2023 is the year of headwinds: of the “soft macro.” You may have started hearing once again—I sure as heck did—an old, wet noodle of a rallying cry:

“We have to do more with less!”

This particular cliché keeps coming back. I heard it at my first job after college, where it was issued as a resource for bravery, an utterance that utterly backfired. In the decades since, I keep hearing it.

Each time, something about the phrase makes me want to fill in the blanks—“Do more (of what?) with less (of what?).”

As far as I can tell, the general usage seems to be:

  • Doing more of this Making money for the company
  • With less of this → People

OK, that sucks! But first, wanna know where the slogan came from?

Bucky Fuller’s “ephemeralization”

Yep, Bucky Fuller. Back in the 1930s, he wrote about ephemeralization—a particular Fullerism he defined as the capability of technological advancement to do “more and more with less and less until eventually you can do everything with nothing.”

Here it is, on page 279 of Fuller’s Nine Chains to the Moon (1938):

A paragraph excerpted from "Nine Chains to the Moon": "A corollary to the ephemeralizing-toward-pure-energy progression that is taking place throughout all science, and, ensuingly, throughout industry—which simply translates science into bread and butter for people—is that the more abstract the means of accomplishment the more specific the results: Efficiency == doing more with less. Therefore EFFICIENCY EPHEMERALIZES."

If you are not versed in Fullerese and would like to save yourself hundreds of pages of extremely turgid reading, just know that in his framework “doing more with less” entailed:

  • Doing more of this → Curing disease; eliminating infant mortality; providing housing and food for every family on Earth; and increasing the standard of living—and the freedom available for science, for art, for play, for leisure—forever
  • With less of this → Time, space, and energy

What I wonder is… how’d we get from all that—from the translation of “science into bread and butter for people”—to the current jargonic usage, where it means nothing other than “please continue to do the work of five people but with 3, even though our company already sheds cash like a housecat made out of money.”

In the 2023 “soft macro” condition of “doing more with less,” the mechanism by which people are meant to actually accomplish this is deliberately undefined. It’s the same old management-by-objective horseshit: “more with less,” but with no material or managerial support, an effort totally unlinked from the value chain.
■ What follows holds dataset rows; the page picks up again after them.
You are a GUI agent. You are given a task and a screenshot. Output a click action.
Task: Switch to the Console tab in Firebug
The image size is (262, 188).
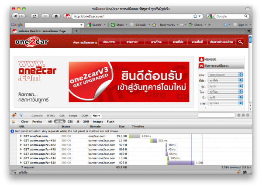(37, 115)
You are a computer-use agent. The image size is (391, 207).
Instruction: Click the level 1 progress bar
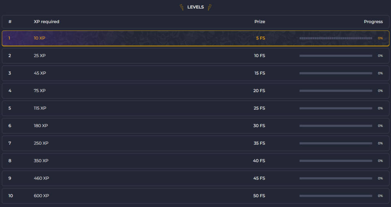336,38
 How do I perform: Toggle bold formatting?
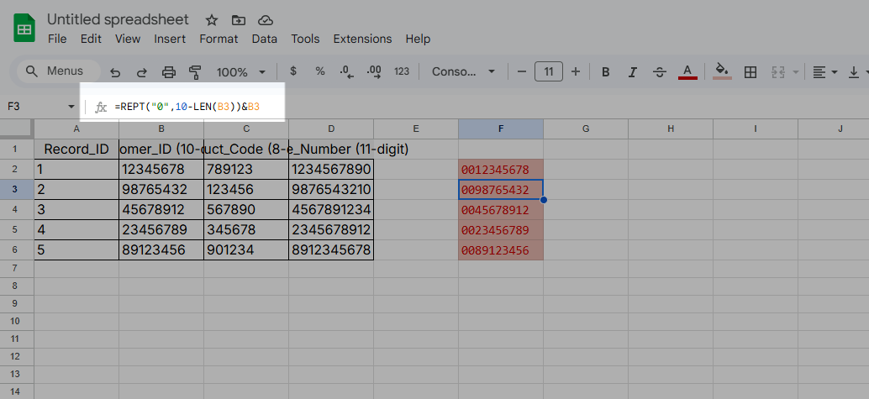coord(605,72)
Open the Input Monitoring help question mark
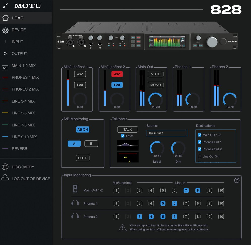 click(x=237, y=180)
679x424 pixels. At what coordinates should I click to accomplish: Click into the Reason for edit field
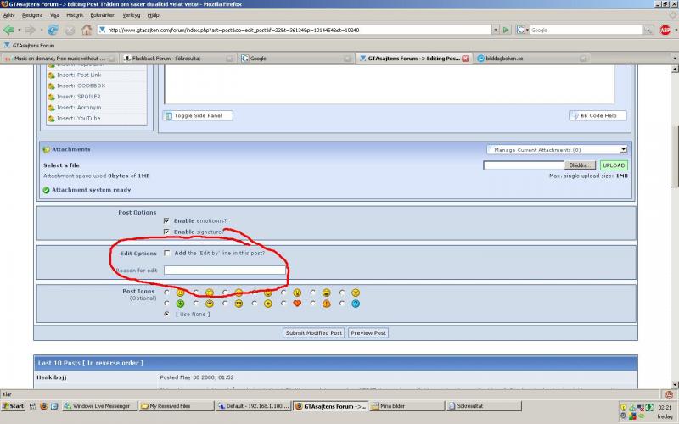(x=225, y=270)
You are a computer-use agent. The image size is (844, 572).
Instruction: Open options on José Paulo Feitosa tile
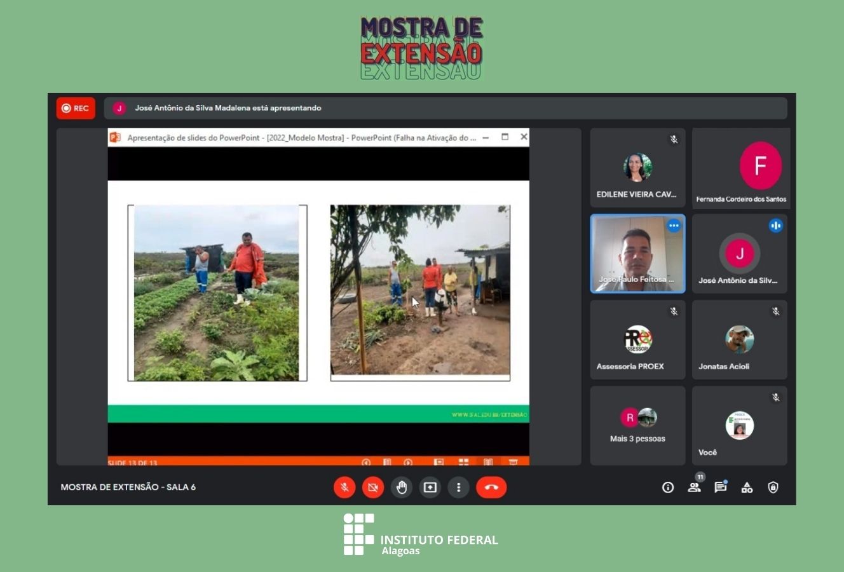pyautogui.click(x=674, y=226)
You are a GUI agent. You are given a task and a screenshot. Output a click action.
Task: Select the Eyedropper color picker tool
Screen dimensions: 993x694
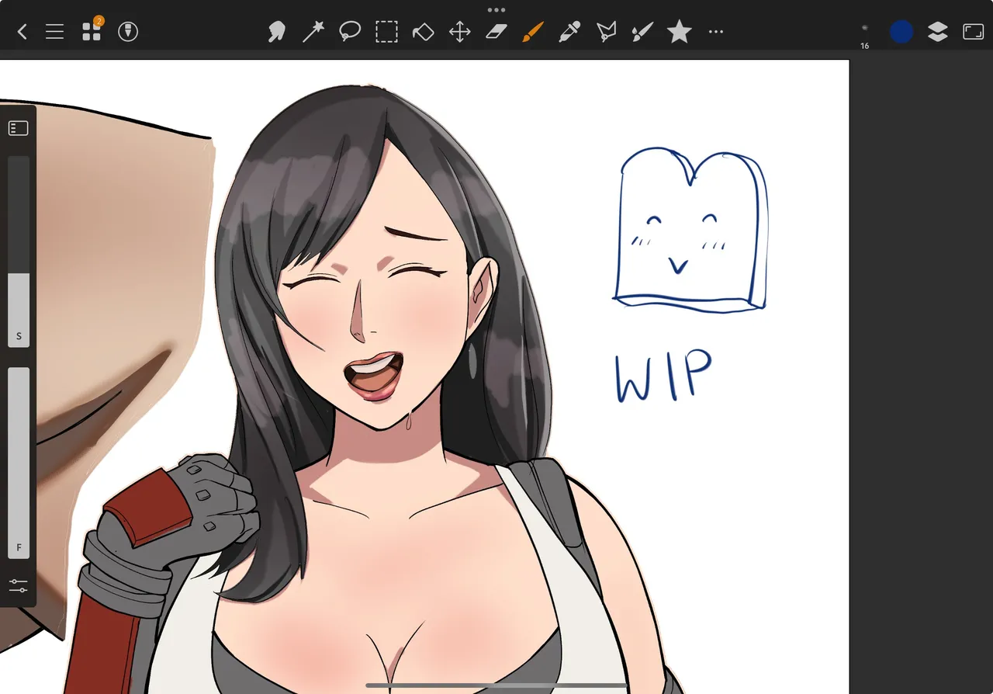569,32
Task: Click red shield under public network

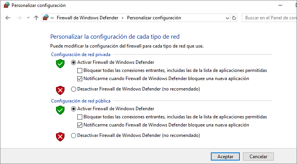Action: tap(60, 137)
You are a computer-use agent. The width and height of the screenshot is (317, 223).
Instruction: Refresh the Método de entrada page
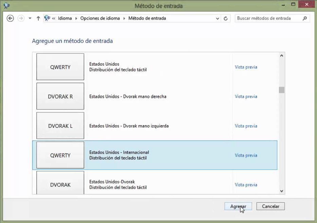[226, 18]
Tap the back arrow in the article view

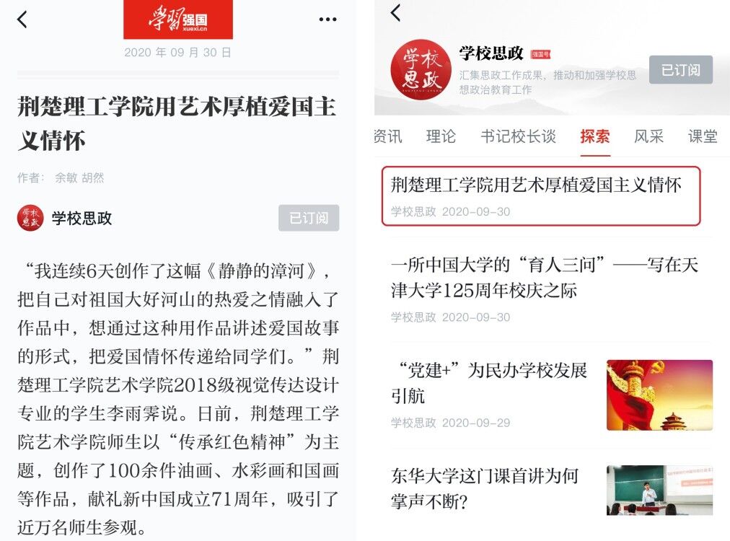[x=22, y=19]
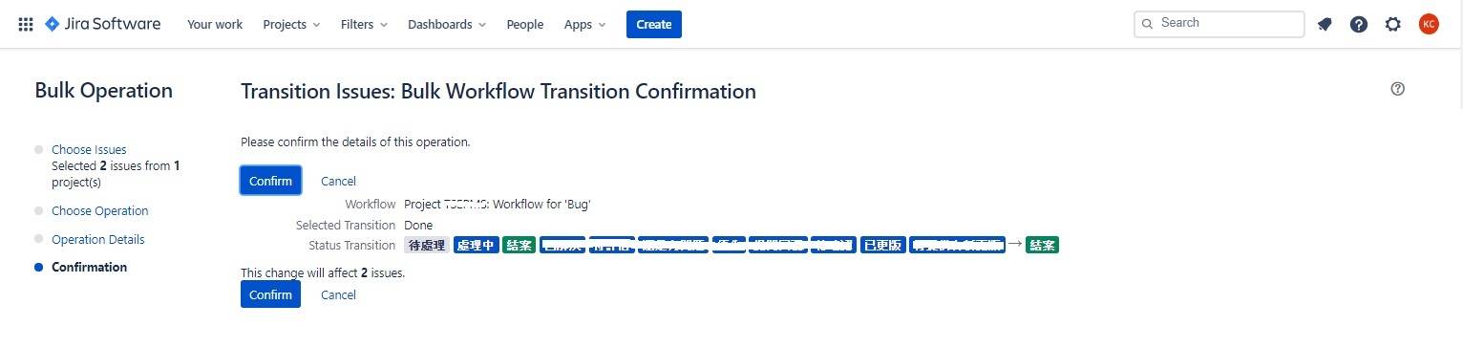Open the Your work menu item
This screenshot has width=1463, height=348.
pyautogui.click(x=215, y=24)
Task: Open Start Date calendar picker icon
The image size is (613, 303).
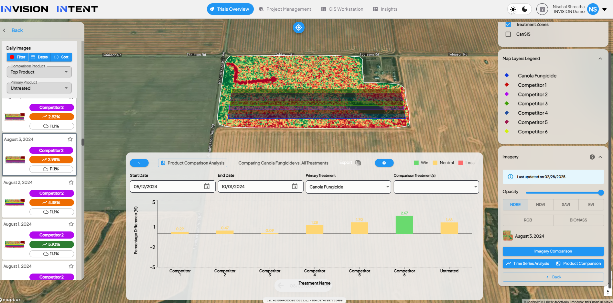Action: coord(207,186)
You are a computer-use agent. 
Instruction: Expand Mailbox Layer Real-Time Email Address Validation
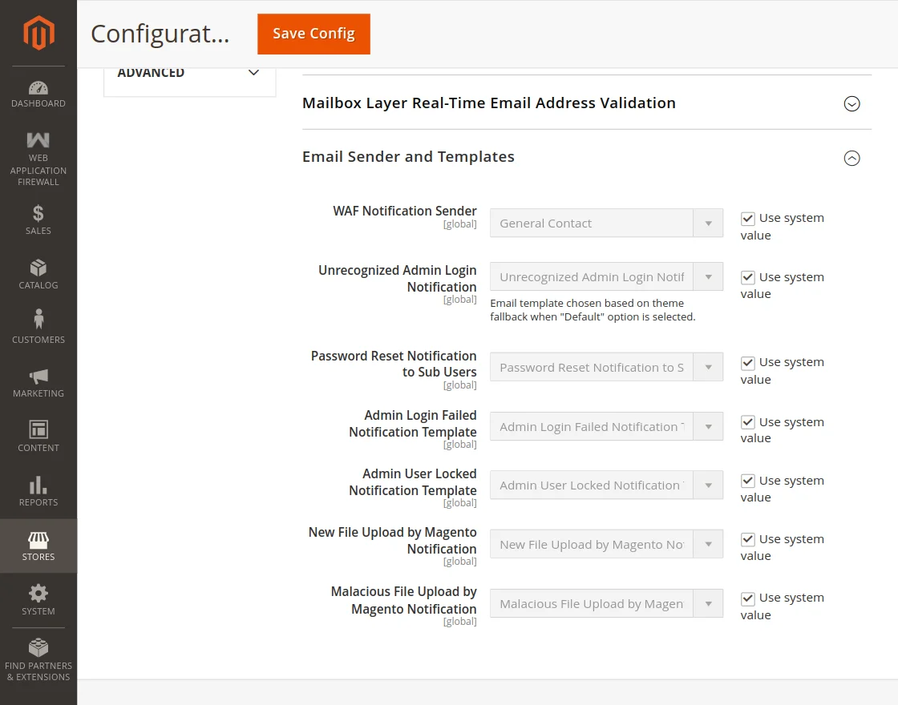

From five to three—but what of the two?

In lean management, there’s an answer for what to do when people come up with improvements—even improvements so effective that they take the work of five people and turn it into the work of 3. There has to be an answer, because as soon as an organization starts a serious practice of continuous improvement, it will find improvements like that. Always. They’re just lying around, and the lean methods will uncover them.

Anyways, the lean management answer is this: OK, 3 people will now do that work previously done by five, in a way that is safer, faster, more reliable. This frees up the remaining 2 people to go do something else within the organization. Maybe it’s helping another group get ahead, or helping peers learn continuous improvement. Maybe it’s starting a new project. Nobody loses their job. Nobody is “catapulted” (read: laid off) to the next stage of their career. And all this gets accomplished in a way that everybody can see the improvement, the increased value created for customers, and that the work has now become less harmful and annoying, etc.

It’s critical that management believe in this answer, communicate it effectively, and stick to it over time.

Why? Because that’s what moves an organization:

  • from the (bad) condition where people worry about working themselves out of a job, or observe that they will be punished and/or ignored for noticing problems at the workplace…
  • to the (good) condition where people become deeply engaged in noticing problems and designing improvements to their own work.

It may not be Bucky’s Utopian, humanist vision of translating “science into bread and butter for people,” but it does mean helping people get the work done on time, with less hassle, and respecting the wisdom and capabilities of everybody involved. And… at least for now, you know, I’ll take it.